Huffpost: 1-shot 41.9(0.72), 5-shot 62.8(0.27).
FewRel: 1-shot 64.5(0.39), 5-shot 82.5(0.50).

All were lower than the reported ones from 1~3%.
Thanks for any help in advance.

Yujia Bao · Answer 1 · Thu Nov 04 2021 01:52:27 GMT+0800 (China Standard Time)

Thank you for your interest in our work!

I modified the code to fit the latest PyTorch and Python version this morning and got similar results as yours when running it on our local machine. Moreover, the results for the baselines (attached below) are also lower than the number reported in Table 1. The main conclusion of our paper still holds.

The experiments in Table 1 were conducted 3 years ago on IBM cloud servers. I suspect the performance variation is due to the infrastructure / library difference. Please let me know if there is anything I can help.

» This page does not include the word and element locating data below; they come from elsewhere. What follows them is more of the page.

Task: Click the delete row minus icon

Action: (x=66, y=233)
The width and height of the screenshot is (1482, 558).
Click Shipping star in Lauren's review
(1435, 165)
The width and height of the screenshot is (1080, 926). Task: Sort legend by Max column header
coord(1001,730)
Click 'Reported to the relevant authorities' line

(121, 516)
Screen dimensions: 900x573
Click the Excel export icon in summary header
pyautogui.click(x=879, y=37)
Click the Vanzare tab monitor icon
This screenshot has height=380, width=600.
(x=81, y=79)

Rep.	Alg.	HuffPost (1 shot)	FewRel (1 shot)
Avg	Proto	32.95	40.9
Idf	Proto	32.79	43.2
CNN	Proto	30.63	45.84
Avg	RR	33.33	52.09
Idf	RR	34.15	55.44
CNN	RR	35.07	55.84

Kai-Ling Lo · Answer 2 · Thu Nov 04 2021 02:33:18 GMT+0800 (China Standard Time)

Thanks for the quick response! I actually ran the code with the same library version you provided in README.md though, so it probably wasn't the issue.

If it's possible, would you provide any result on your side with the same library version you provided? Thanks.